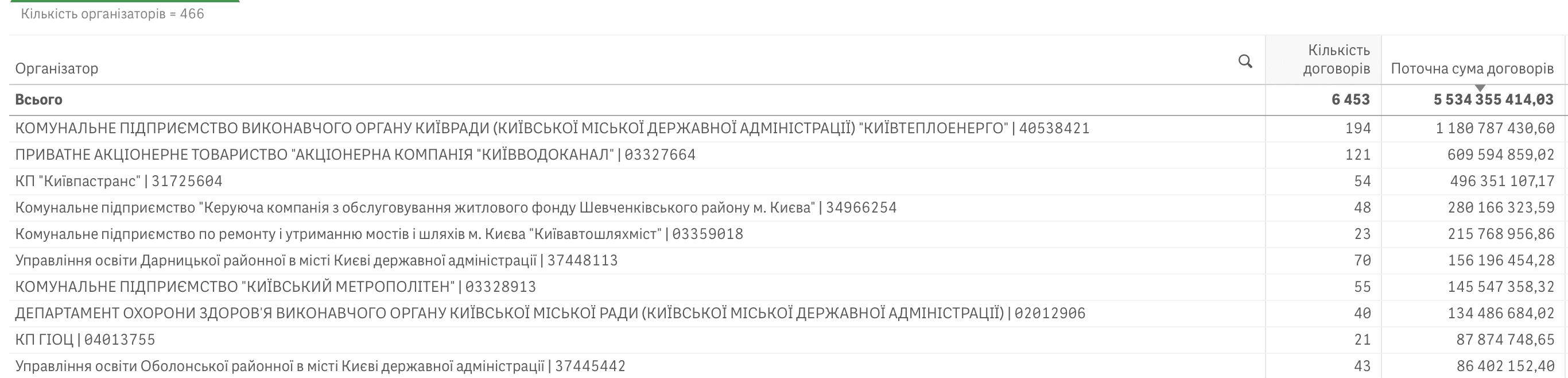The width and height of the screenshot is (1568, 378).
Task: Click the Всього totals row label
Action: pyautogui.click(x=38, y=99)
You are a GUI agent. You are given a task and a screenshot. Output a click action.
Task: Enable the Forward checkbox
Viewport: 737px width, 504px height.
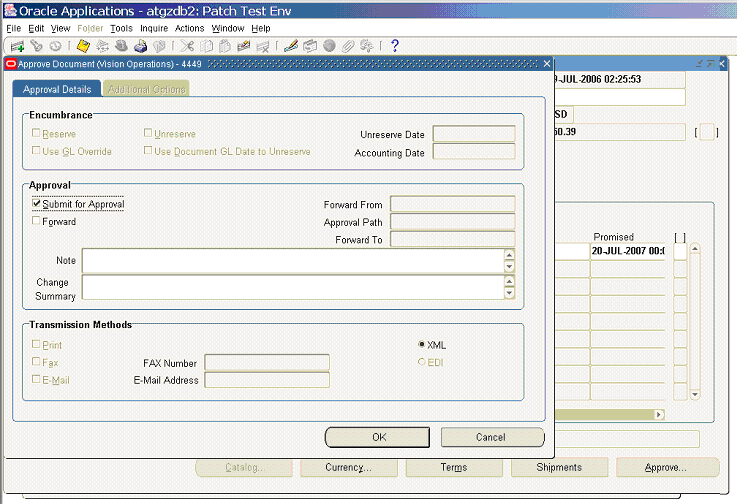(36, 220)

## WHAT YOU SHOULD DO
Output nothing except the lines from the one containing "You are a GUI" through the final line of the entries, repeated exactly and free of pictures.

## REPLY
You are a GUI agent. You are given a task and a screenshot. Output a click action.
Task: Enable the Forward checkbox
Viewport: 737px width, 504px height.
(36, 220)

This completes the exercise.